Regulation, Strategy

SMSF body endorses six-member fund maximum

The SMSF Association has supported the move to six member funds adding their use will require specialist advice.

The SMSF Association has used its submission to the Senate Standing Committee on Economics to back the government’s proposal to increase the maximum number of members allowable in an SMSF from four to six.

The industry body has argued the move will provide additional flexibility and choice within the current retirement saving system.

“We think this is an important reform that will give families with five and six members the ability to establish an SMSF together or allow the remaining members of a family to join an SMSF, an option now unavailable to larger families,” SMSF Association chief executive John Maroney said.

“By allowing the pooling of superannuation balances by increasing SMSF members, it means individuals can enjoy the benefits of consolidating assets, increased investment opportunities and flexibility to diversify.”

According to Maroney, the ability of this proposed policy to allow more members into an SMSF who are in accumulation phase will assist trustees in managing any changes to imputation credit refunds.

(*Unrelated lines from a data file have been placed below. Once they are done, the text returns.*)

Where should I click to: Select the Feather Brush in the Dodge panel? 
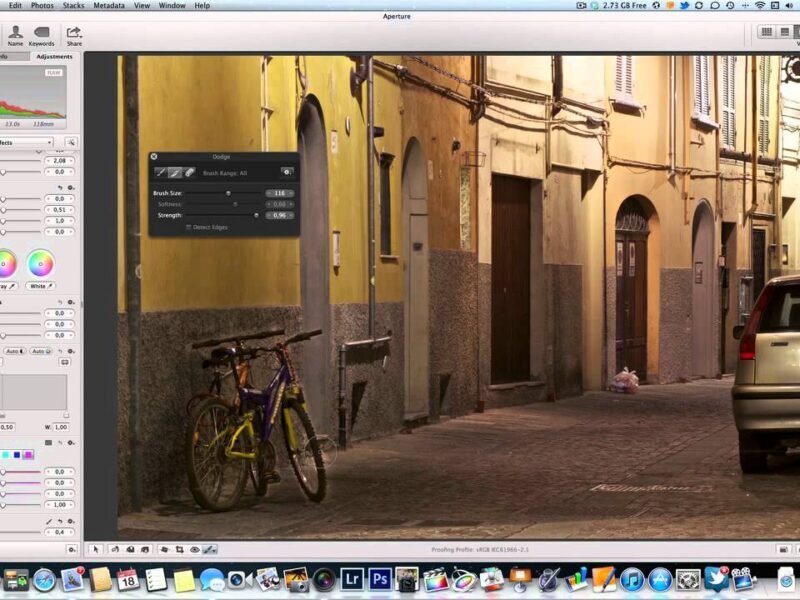(x=173, y=171)
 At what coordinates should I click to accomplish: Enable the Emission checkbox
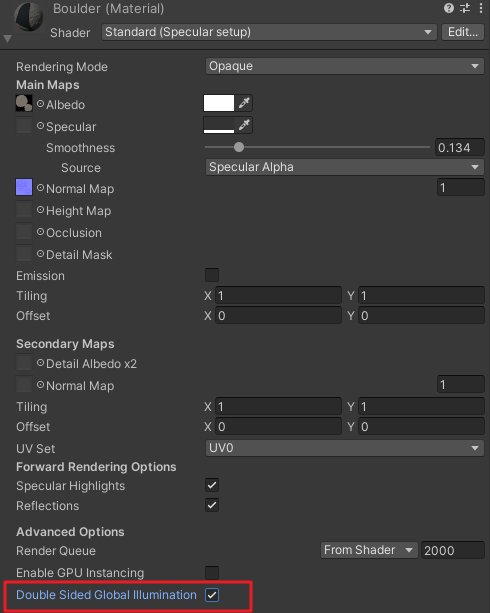212,275
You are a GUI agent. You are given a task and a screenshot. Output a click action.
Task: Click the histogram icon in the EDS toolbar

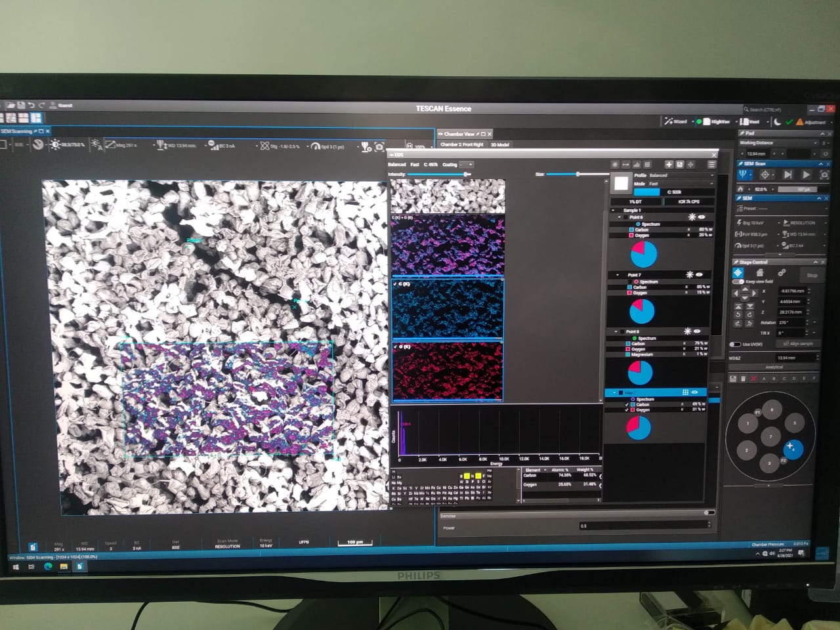(x=637, y=165)
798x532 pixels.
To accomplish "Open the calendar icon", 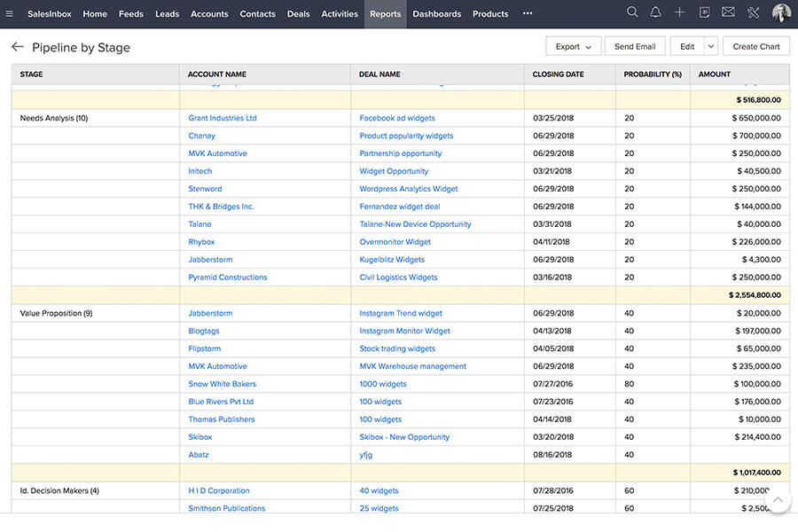I will (x=704, y=12).
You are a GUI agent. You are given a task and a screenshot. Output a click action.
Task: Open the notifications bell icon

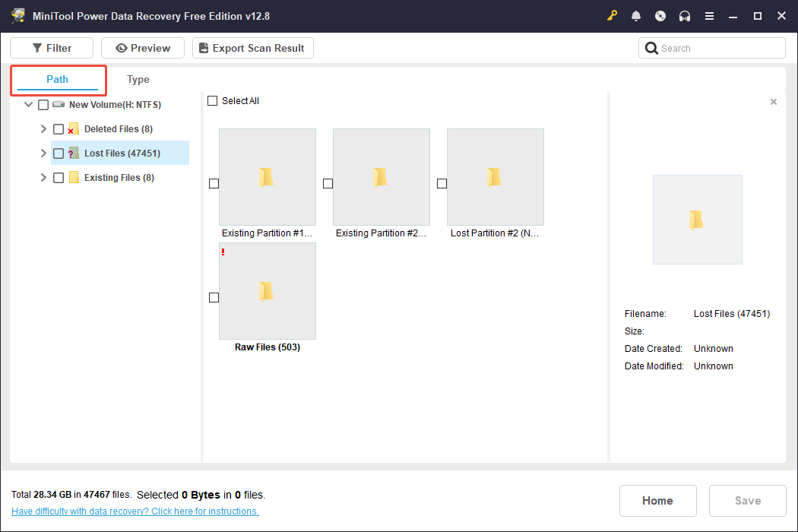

“This would provide extra flexibility for franking credits to be used to offset tax liabilities instead of being paid as refunds – an important consideration with Labor proposing to cancel cash refunds for excess franking credits,” he noted.

“Although this would result in more consistent treatment of franking credits with most large superannuation funds, it also serves to highlight one of the inequities of any proposal to deny franking credit refunds.”

An added advantage of the measure the association cited was the ability to allow future generations to play a role in sorting out significant matters such as trustee incapacity.

“From an intergenerational perspective, if children know how their parents’ affairs, finances and superannuation are managed, this familiarity can facilitate improved and more timely estate planning across the generations,” Maroney said.

“For example, including adult children in their ageing parents’ SMSF could help when making administrative and investment decisions for the fund.”

However, he stressed the importance of seeking specialist advice when looking to increase the number of younger members in a fund.

“Issues such as elder abuse, complex estate planning disputes and inappropriate investment strategies can occur in SMSFs with up to four members, so the possibility of allowing larger SMSFs could see this happen more often,” he warned.

“Accordingly, larger SMSFs should only be used in limited situations and with specialist SMSF advice.”